Document and screenshot pointing records

========================

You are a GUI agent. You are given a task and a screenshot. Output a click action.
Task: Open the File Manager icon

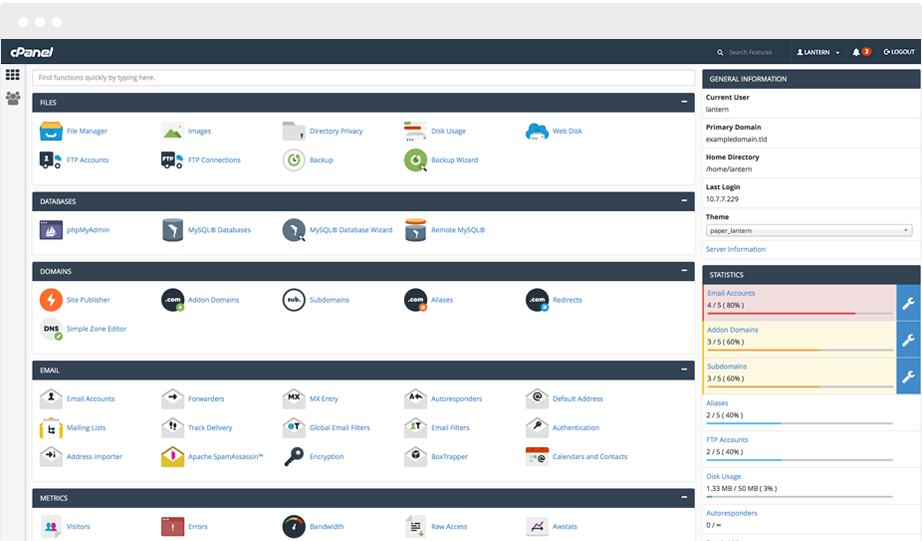tap(51, 131)
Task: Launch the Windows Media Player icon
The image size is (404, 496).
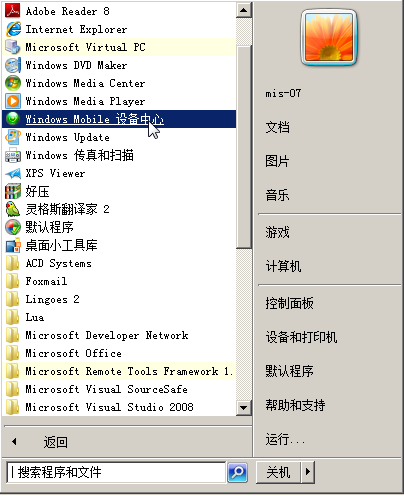Action: (13, 101)
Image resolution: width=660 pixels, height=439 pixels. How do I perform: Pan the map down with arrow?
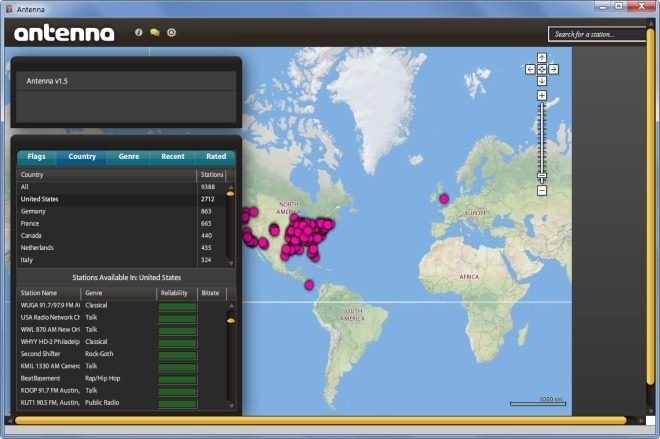tap(542, 81)
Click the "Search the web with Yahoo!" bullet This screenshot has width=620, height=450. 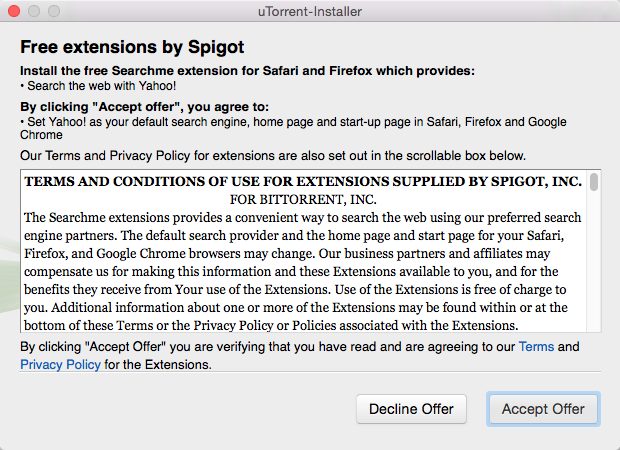[97, 86]
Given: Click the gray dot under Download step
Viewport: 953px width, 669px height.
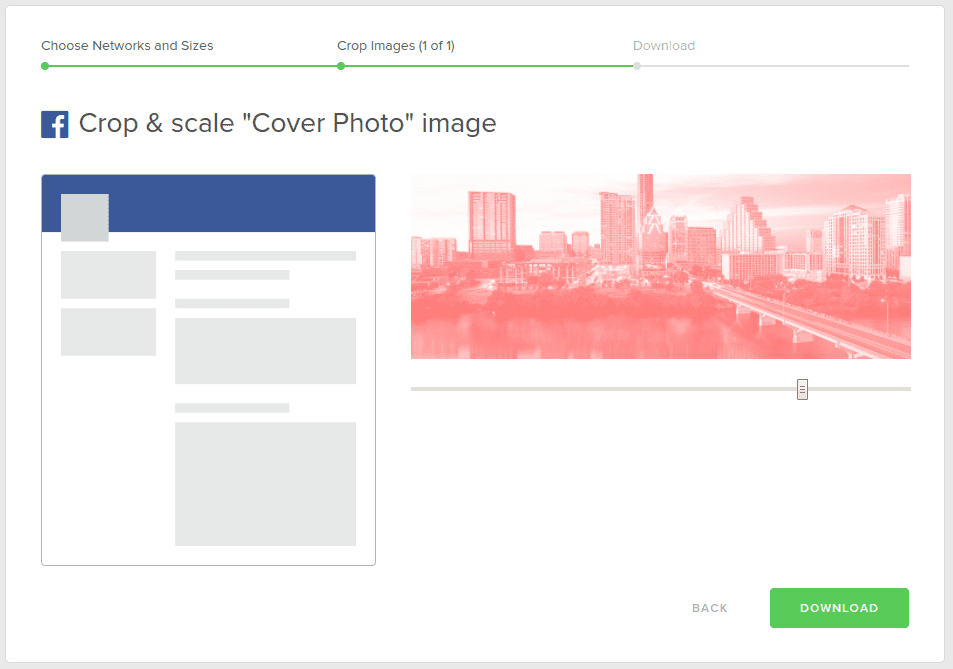Looking at the screenshot, I should click(x=637, y=66).
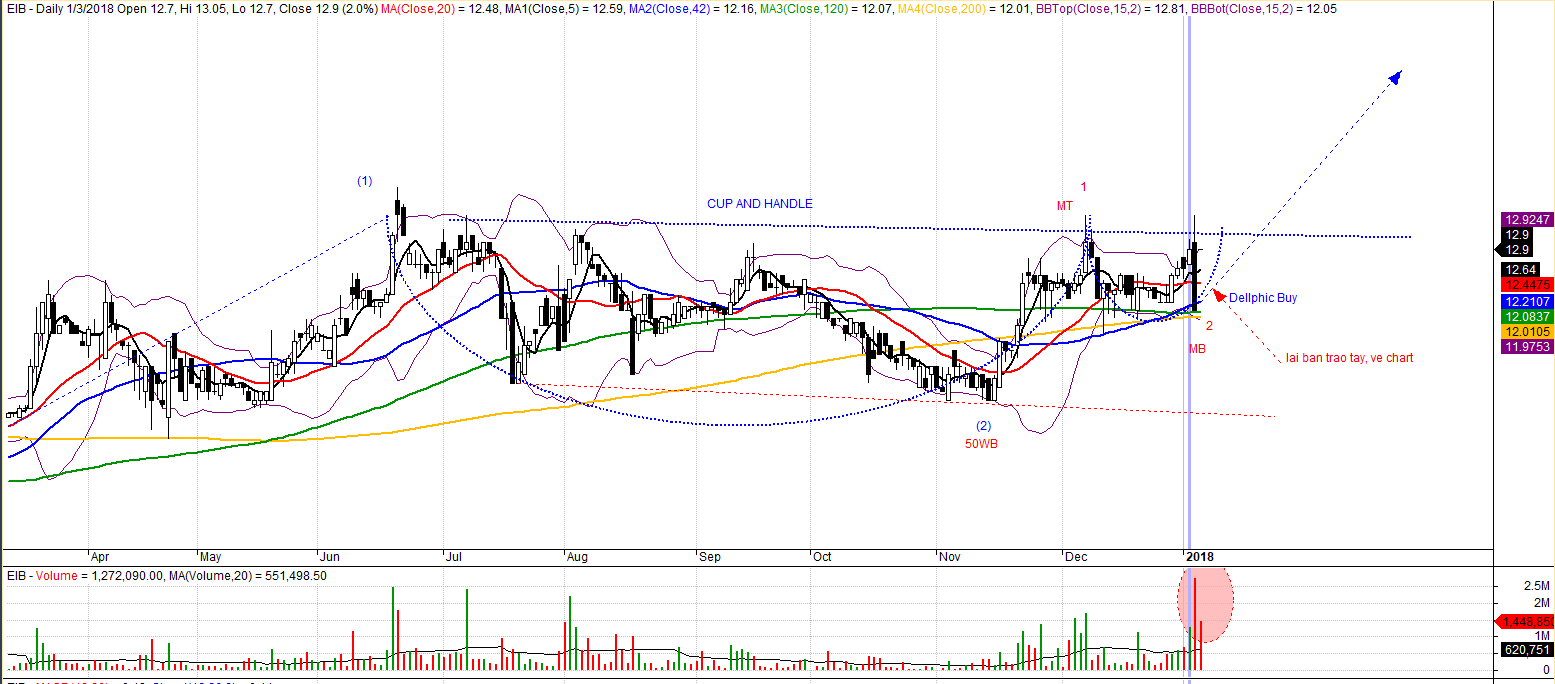Click the 2018 label on time axis
The image size is (1555, 684).
click(x=1198, y=555)

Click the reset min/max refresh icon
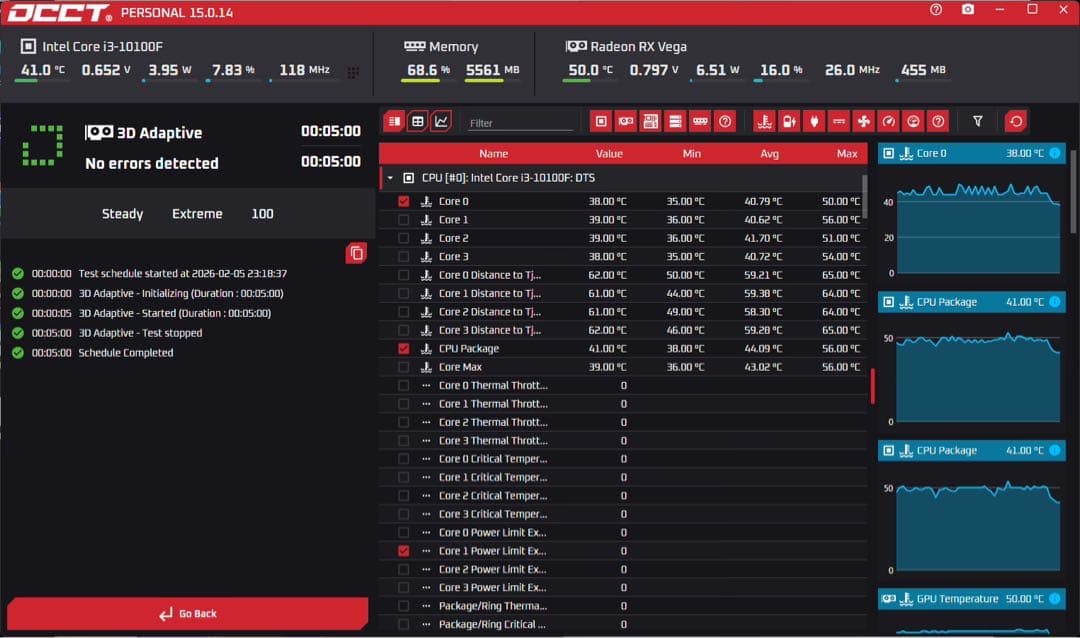[x=1016, y=122]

========================

Given exercise - Which lines in the records contain the word "icon"? Report each of those lines in full.

Reply -
Task: Open the File Manager icon
Task: Launch the Windows Media Player icon
Click the reset min/max refresh icon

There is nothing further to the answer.